The most prominent opposition to gun control, the National Rifle Association (NRA) is not quite able to stir up its supporters this time.  Its president, Wayne LaPierre, got only a muted response to his frequent line, “the only way to stop a bad guy with a gun is with a good guy with a gun.”

Donald Trump’s response to the crisis certainly takes that page from LaPierre’s book; Mr. Trump wants to arm school teachers.  In this ‘Wild West’ scenario, Trump’s schools become a battlefield.  Guns for teachers, if they actually agree to them, will be headline news.  And forewarned, prospective shooters are more than likely to wear body armor (as a previous mass shooter did) to be protected from teachers’ pistols.  It also invites the terrible possibility some school teacher, disturbed of course, shoots up her own class.

No, Mr.

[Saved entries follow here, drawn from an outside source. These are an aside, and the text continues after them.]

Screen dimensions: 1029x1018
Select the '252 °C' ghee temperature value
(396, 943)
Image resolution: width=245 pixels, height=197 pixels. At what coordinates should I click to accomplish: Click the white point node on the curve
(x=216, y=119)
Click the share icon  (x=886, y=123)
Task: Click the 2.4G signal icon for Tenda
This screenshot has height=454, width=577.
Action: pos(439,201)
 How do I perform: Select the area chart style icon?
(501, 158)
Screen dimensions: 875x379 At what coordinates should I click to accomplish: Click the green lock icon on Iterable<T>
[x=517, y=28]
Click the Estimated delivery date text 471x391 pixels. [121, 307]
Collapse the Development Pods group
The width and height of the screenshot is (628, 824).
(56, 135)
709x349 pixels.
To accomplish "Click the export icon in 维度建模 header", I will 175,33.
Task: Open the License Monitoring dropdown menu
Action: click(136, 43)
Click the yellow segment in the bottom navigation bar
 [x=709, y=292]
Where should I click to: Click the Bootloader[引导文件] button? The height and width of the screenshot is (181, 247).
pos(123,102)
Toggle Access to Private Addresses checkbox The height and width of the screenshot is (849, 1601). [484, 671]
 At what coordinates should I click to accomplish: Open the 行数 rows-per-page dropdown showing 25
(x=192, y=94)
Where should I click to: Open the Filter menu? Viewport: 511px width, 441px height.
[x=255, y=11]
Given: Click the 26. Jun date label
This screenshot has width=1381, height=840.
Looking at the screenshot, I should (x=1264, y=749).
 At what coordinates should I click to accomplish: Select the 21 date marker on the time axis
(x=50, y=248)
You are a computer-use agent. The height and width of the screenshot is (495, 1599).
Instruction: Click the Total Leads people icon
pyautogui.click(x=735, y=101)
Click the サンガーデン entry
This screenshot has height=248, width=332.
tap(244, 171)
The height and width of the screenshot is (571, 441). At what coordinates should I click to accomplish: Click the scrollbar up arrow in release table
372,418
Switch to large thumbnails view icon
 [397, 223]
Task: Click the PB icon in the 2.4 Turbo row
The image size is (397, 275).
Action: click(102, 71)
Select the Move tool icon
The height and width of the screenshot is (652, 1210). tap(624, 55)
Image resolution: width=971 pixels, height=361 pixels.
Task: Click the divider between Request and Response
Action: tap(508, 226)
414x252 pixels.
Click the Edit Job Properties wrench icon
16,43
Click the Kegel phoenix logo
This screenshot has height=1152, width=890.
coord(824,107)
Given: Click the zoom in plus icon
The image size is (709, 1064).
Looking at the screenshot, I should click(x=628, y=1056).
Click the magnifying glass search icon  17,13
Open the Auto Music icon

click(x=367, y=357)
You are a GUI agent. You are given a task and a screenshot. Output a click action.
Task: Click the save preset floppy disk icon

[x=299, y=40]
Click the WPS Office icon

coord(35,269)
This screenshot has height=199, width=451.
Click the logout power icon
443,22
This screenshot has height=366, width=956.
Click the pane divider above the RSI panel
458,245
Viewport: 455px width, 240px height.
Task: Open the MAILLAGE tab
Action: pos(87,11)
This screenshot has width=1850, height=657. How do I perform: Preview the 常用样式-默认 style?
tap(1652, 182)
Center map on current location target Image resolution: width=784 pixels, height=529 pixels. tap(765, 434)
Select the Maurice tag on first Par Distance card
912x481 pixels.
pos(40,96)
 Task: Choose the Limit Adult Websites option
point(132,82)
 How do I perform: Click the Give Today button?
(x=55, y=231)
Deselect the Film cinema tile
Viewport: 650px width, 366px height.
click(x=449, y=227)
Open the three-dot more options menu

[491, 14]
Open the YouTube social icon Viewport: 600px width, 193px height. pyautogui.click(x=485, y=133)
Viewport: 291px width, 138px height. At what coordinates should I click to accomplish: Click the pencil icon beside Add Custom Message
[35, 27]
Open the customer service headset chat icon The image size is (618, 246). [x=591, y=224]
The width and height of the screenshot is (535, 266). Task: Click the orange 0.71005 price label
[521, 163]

Trump (and Wayne LaPierre) the best way to stop a bad guy with a gun is to make sure he does not get one.  Australia has already proven that proposition.  After a mass shooting killed 35 people in Port Arthur, Tasmania, the country was in deep shock.  The response was strict gun control including the mandatory buyback of existing firearms through which 650,000 weapons were destroyed.  The facts speak for themselves:  from 1978 to 1996, Australia had 13 mass shootings; since 1997, it has had none.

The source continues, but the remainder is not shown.